Stored items from a collection:

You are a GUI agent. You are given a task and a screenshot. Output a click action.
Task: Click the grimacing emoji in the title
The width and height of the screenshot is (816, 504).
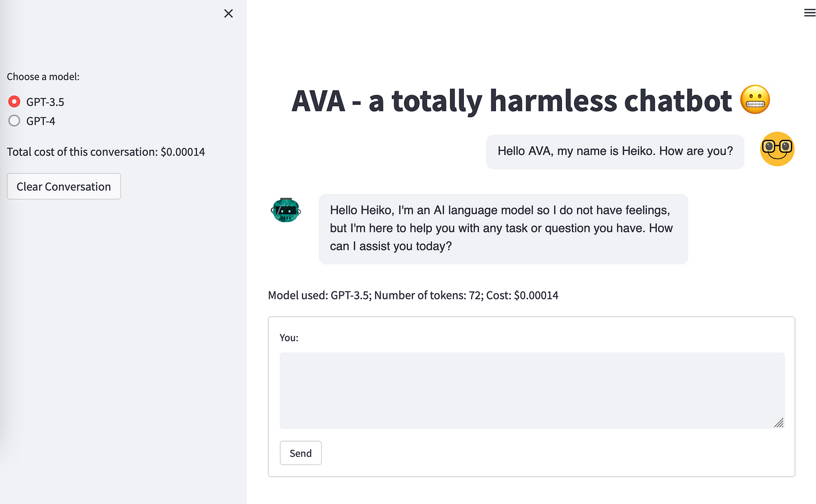click(755, 100)
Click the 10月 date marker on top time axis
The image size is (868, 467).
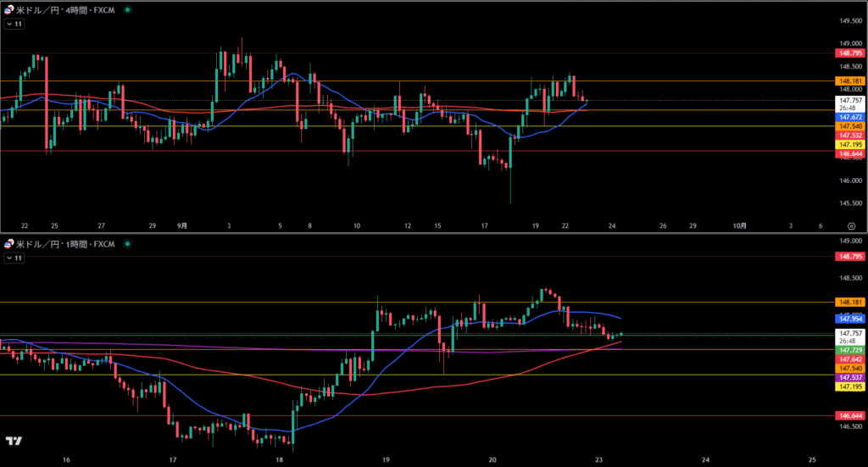pyautogui.click(x=740, y=225)
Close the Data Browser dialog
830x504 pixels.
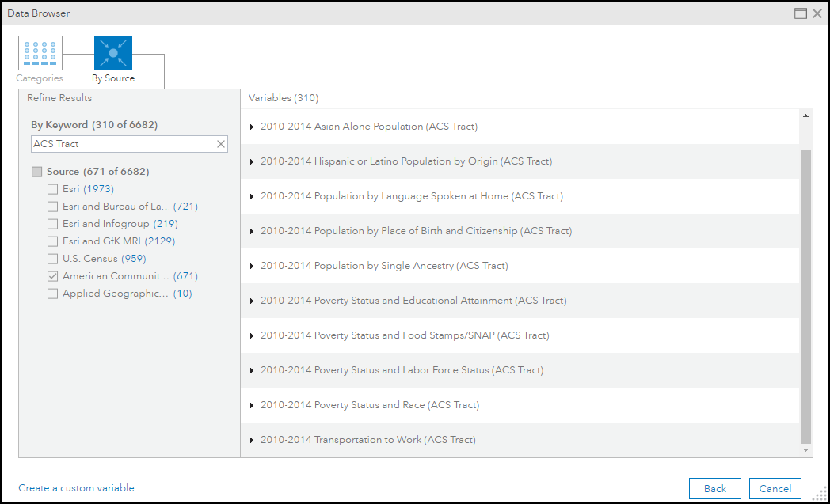click(817, 13)
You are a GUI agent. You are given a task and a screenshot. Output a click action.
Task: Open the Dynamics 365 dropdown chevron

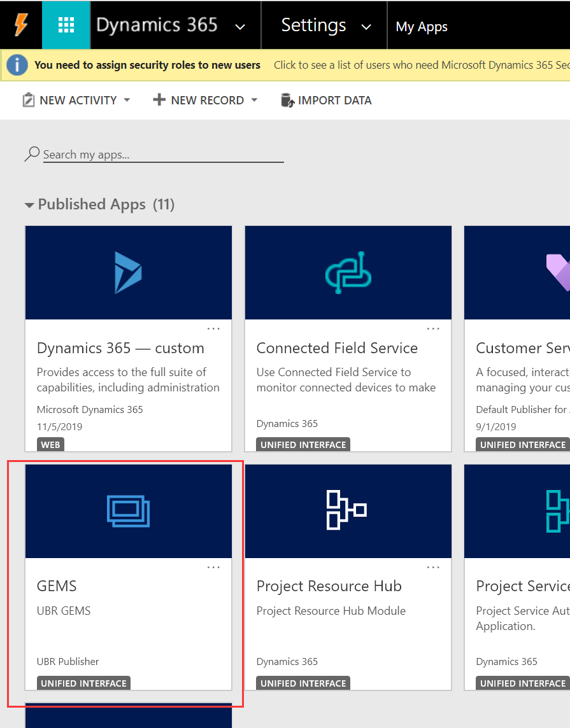239,26
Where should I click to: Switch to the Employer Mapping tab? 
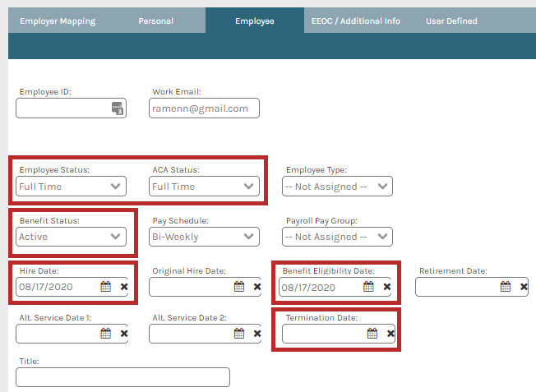coord(58,21)
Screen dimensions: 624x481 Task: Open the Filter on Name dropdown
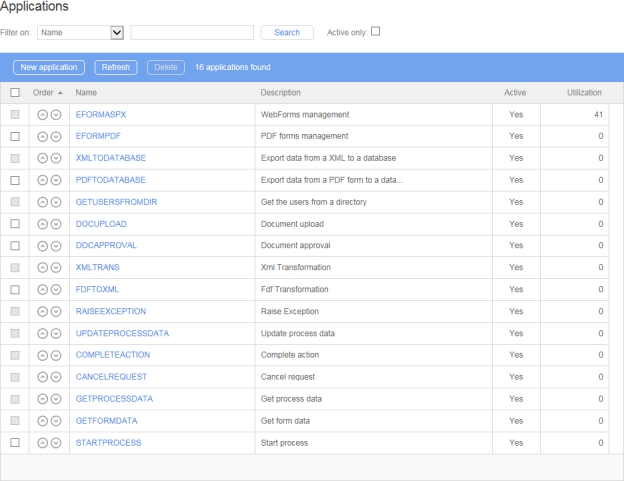pyautogui.click(x=116, y=32)
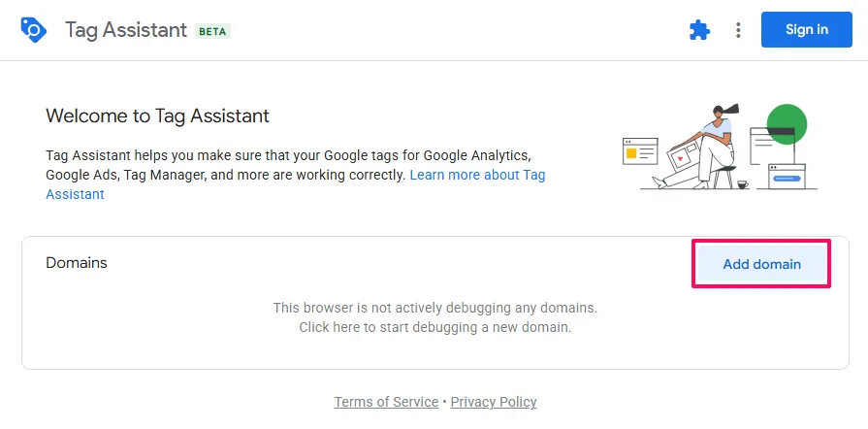This screenshot has height=429, width=868.
Task: Click the 'not actively debugging any domains' message
Action: pos(434,308)
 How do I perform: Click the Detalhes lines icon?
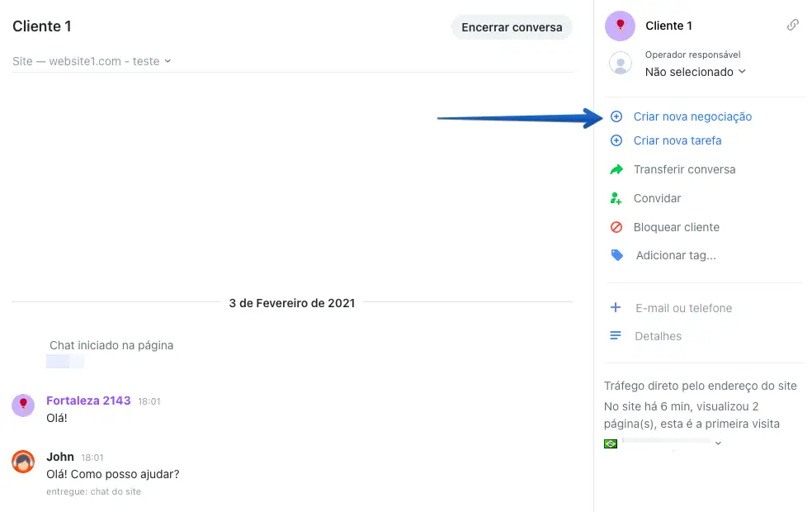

# Your goal:
Although the records above include pictures, the copy must contain only their exact text.

# Answer to this exercise:
You are a GUI agent. You are given a task and a screenshot. Output a click action.
Task: Click the grimacing emoji in the title
The width and height of the screenshot is (816, 504).
click(755, 100)
Click the 10月 date marker on top time axis
The image size is (868, 467).
pyautogui.click(x=740, y=225)
Close the Data Browser dialog
830x504 pixels.
click(817, 13)
You are a GUI agent. You are given a task and a screenshot. Output a click action.
Task: Open the Dynamics 365 dropdown chevron

239,26
Where should I click to: Switch to the Employer Mapping tab? 
coord(58,21)
Screen dimensions: 624x481 Task: Open the Filter on Name dropdown
pyautogui.click(x=116, y=32)
This screenshot has height=429, width=868.
Task: Click the 'not actively debugging any domains' message
Action: pos(434,308)
 How do I perform: Click the Detalhes lines icon?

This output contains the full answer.